PROBLEM DESCRIPTION:
In the wildfire report below, what name is given for the municipal employee who said he warned the youths not to light their barbecue?

TEXT SHOWN:

-- Opening Marker --

Firefighters yesterday brought under control a massive fire in central Spain that killed 11 volunteer firemen and destroyed vast tracts of pine forest, officials said.
Investigators meanwhile focused their probe on five youths from Madrid accused of sparking the fire Saturday by lighting a barbecue despite being warned of the risk.
The youths were being questioned by local police in a location that was being kept secret amid fears that the youths might be subjected to reprisals by the local population, police said.
PHOTO: AP
The blaze, fuelled by strong winds, has swept through the drought-stricken province of Guadalajara, forcing the evacuation of hundreds of people from several villages and a resort.
Water-bombing planes were back in action yesterday in the stricken areas, but firefighters had finally managed to bring the blaze under control, an environment ministry official in the town of Mazarete told reporters.
Risky barbecue
A municipal employee was quoted in Spanish newspapers yesterday as having warned the youths not to light their barbecue in the pine forest.
"I warned them, I told them it was risky, but they didn't listen to me," said Emilio Moreno.
But the youths told him not to worry, that they knew what they were doing, and then went ahead and lit the barbecue, he said.
In the morgue in Guadalajara, the main town of the region of the same name, pathologists had by late Monday identified just two of the 11 bodies removed by helicopter from the spot where the firefighters had become trapped by the fire and died on Sunday.

-- Closing Marker --

Dataset entries:

-- Opening Marker --

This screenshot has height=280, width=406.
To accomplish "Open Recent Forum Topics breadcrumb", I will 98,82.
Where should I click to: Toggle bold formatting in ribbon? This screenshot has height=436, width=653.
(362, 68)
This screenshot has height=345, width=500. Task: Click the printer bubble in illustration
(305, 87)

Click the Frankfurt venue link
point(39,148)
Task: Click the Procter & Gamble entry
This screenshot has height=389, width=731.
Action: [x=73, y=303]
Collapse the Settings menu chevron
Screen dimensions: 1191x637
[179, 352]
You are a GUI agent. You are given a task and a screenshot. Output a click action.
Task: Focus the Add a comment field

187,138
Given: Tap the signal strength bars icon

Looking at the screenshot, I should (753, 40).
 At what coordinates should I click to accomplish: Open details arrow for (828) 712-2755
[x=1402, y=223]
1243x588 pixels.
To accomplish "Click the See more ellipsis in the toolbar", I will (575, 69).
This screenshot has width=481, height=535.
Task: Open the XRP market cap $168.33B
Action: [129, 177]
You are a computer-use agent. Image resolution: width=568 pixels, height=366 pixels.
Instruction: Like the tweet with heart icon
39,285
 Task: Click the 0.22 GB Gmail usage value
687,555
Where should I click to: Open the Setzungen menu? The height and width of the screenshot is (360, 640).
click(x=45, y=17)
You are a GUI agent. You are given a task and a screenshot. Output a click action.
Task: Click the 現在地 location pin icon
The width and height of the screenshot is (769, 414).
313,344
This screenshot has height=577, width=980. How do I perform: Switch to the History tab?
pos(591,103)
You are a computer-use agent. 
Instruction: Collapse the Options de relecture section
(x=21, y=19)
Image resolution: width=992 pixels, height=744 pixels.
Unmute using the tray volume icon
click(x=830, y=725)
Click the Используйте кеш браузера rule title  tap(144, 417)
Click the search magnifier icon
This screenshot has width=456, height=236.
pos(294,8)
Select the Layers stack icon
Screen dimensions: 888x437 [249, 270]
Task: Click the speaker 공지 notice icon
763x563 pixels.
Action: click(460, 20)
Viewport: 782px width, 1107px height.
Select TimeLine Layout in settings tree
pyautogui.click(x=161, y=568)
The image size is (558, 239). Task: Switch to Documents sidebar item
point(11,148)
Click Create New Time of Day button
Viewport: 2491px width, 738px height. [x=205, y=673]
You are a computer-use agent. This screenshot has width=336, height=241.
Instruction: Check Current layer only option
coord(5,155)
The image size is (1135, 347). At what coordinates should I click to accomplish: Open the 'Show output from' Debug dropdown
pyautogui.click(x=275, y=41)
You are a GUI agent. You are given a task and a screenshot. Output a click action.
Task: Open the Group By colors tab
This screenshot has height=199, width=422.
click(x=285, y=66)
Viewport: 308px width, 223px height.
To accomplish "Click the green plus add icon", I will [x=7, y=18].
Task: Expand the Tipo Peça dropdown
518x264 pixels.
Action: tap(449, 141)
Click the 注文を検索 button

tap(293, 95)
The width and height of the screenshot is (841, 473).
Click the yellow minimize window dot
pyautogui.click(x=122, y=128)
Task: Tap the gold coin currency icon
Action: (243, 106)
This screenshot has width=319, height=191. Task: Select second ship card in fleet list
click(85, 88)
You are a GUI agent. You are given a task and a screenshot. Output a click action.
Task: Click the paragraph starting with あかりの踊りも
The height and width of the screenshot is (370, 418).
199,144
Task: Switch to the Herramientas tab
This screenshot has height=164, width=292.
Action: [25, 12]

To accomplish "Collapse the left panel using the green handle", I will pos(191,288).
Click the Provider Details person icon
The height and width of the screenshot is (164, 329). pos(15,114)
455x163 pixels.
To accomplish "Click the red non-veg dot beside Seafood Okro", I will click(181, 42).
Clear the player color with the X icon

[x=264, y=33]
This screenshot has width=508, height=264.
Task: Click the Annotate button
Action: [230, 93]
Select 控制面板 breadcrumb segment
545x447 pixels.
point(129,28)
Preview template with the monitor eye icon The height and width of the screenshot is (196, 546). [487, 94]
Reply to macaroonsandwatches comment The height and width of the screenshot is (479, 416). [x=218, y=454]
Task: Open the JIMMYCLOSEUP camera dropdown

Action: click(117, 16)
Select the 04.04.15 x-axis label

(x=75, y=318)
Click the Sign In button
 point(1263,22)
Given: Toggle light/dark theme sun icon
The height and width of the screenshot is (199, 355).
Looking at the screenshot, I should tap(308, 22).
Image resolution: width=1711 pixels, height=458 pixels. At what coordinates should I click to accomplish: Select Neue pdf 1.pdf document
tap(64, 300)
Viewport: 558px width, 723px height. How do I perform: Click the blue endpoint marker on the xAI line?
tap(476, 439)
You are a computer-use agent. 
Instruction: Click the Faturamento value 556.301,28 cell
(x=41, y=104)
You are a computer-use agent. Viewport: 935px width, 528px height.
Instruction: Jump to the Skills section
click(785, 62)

-- Closing Marker --

SOLUTION FOR THIS TASK:
Emilio Moreno